▶ ASSIGNMENT: Word for word, restate the lines of the material below from its first line through the one containing "You are a computer-use agent.". Omit the rest.

▶ DATA FOR PROCESSING:

-- Opening Marker --

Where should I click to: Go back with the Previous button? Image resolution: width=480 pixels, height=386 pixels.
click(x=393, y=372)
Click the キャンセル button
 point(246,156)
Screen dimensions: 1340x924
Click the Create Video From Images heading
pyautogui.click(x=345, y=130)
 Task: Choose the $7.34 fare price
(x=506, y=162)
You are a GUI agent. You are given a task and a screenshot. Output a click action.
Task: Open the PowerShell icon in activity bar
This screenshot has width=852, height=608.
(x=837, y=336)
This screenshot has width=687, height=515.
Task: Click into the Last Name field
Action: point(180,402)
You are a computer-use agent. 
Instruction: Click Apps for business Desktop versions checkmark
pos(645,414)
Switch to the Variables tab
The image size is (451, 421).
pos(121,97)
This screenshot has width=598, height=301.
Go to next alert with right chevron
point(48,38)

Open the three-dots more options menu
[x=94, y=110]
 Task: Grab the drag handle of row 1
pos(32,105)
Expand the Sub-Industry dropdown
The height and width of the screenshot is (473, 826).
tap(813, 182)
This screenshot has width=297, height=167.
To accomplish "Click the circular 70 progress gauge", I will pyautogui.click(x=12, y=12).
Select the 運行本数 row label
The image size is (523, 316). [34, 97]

-- Closing Marker --

▶ TASK OUTPUT:
Where should I click to: Go back with the Previous button? Image resolution: width=480 pixels, height=386 pixels.
click(x=393, y=372)
Click the キャンセル button
 point(246,156)
Screen dimensions: 1340x924
Click the Create Video From Images heading
pyautogui.click(x=345, y=130)
 Task: Choose the $7.34 fare price
(x=506, y=162)
You are a GUI agent. You are given a task and a screenshot. Output a click action.
Task: Open the PowerShell icon in activity bar
This screenshot has width=852, height=608.
(x=837, y=336)
This screenshot has width=687, height=515.
Task: Click into the Last Name field
Action: point(180,402)
You are a computer-use agent. 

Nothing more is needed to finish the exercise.